- [PASSAGE]
========
But what about those toy and property operations? Now we get to the interesting bit.

Toys and Property (T&P)

Clearly, ICG did not have much interest in the toys and property business - it is an internet B2B player. At the same time, any listed company which ceases to carry on any business besides holding cash would automatically be suspended on the Stock Exchange, so it was important for ICG Asia to carry on the Toy and Property (T&P Operations) at least until it had something else to do.

At the same time, the existing management (including the Dr Luk and his associates with 37.4% of the company) were needed to run the T&P Operations.

A BVI holding company called Shamrock Green Ltd (Shamrock) was then established and 50% held by Hutchison, while 25% was held by each of two companies controlled by Dr Luk. This company granted a put option to ICG Asia in respect of all the Toy Operation and the Property Operation (T&P) (in other words, everything except the cash reserves of Harbour Ring). The put option gives ICG Asia the right, but not the obligation, to sell the T&P Operations to Shamrock at a certain price (the Put Price) at any time up to two years after the deal completed on 4-May-00.

If the put option is exercised then Hutchison has a 14-day right to buy the other half of Shamrock at half of the Put Price, giving it the 100% of Shamrock and all the benefit of the deal.

So what is the Put Price? Watch carefully and you will see the magic. The deal was struck as follows. Before the subscriptions, but allowing for the existing employee share options, there would be 1,751,377,402 shares in issue. Multiply that by 30 cents, and then deduct $300m for the estimated net cash held by ICG Asia just before the deal closes. That leaves you with exactly $225,413,220. That's the Put Price.

You will notice that the net asset value before the deal was 90 cents per share, not 30 cents. In fact, audited net assets at 31-Dec-99 were $1,579m. Outstanding share options at that date had a subscription price of about $15m. In the shareholders' circular regarding the deal, ICG Asia's property portfolio was valued by FPDSavills (Hong Kong) Ltd at 31-Jan-00 at about $822m, implying a small deficit of $18m compared to book value.

This adds up to adjusted net assets of about $1,576m at 31-Dec-99. Deduct the estimate of $300m of cash, and you have net assets under the put option of about $1,276m. As an aside, the circular to shareholders on the deal said that:

"The combined net asset value of the [T&P] Operations extracted from the working schedules in the preparation of audited financial statements  of the Group for the year ended 31st December 1999 was approximately HK$712.3m"

but that is far less than the provision the company later made against the business, so we will assume the circular was wrong.

Compare our estimate of net assets under the put option with the Put Price, and you have a net asset discount of around $1,051m (US$135m, or 82%) excluding any goodwill value in the Toy Operations.

The independent financial adviser, Anglo Chinese Corporate Finance Ltd, wrote:

"The option price was not determined by an evaluation of the probable value of the Toy and Property Operations.
========
- [SHORT TASK] Pick up the piece on ICG Asia's toy and property put option where it stops and carry it on. The lines after this text have nothing to do with it.

- [DATA PROVIDED]
========
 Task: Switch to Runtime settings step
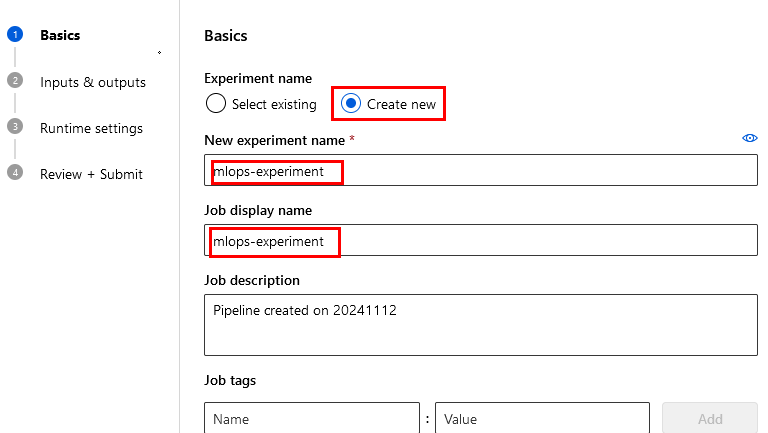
========
- [OUTPUT OF THE TASK]
In our opinion, the option price should not be taken as the likely value at which the Toy and Property Operations are likely to be sold, if they are to be sold at all. Based on our assessment, the present value of the Toy and Property Operations is greater than the option price."

We totally agree. Any half-baked sale process ought to achieve a better price than 18% of net asset value.


Despite the huge disparity, ICG Asia included in its interim and final 2000 results a provision against the carrying value of the T&P Operations. They wrote:

"the Company has determined...to hold the [T&P Operations] for disposition.... In view of this determination and the lack of effective control and substantial long term restrictions on management, the Company has not included the T&P Operations in its consolidated results of operations after 4th May 2000. Accordingly the Company has made a provision of HK$1,018,148,000 to reflect the value of the [T&P Operations]." (emphasis added)

In plain English, that translates to "we are putting it up for sale, and writing off the difference between book value and what we think it can be sold for". We spoke with ICG Asia's CFO, Ms Rowena Chu, who confirmed that the provision was based on the Put Price. Presumably the difference between our estimate of $1,051m and the actual provision of $1,018m is accounted for by normal trading up to 4-May-00.

Given the huge discount that the Put Price represents, Webb-site.com finds it very unlikely that it would be in public shareholders' interests to exercise the Put. Hutchison would stand to receive the $1bn discount if the Put were exercised.

The worrying thing about this is that by making the write-down of the carrying value to the Put Price, ICG Asia is now in a position to exercise the Put without recording any loss or profit. Is this $225m figure really the board's best estimate of net realisable value of the T&P Operations, when the properties alone were valued only last year at $822m? Webb-site.com suggests that the provision was excessive and does not "reflect the value of the T&P Operations" as the company suggests.

In a vague and worrying reference, the resolution which sought shareholders approval of the ICG takeover said (in part) that approval was sought for

"the consummation of the transactions contemplated by the Option Deed"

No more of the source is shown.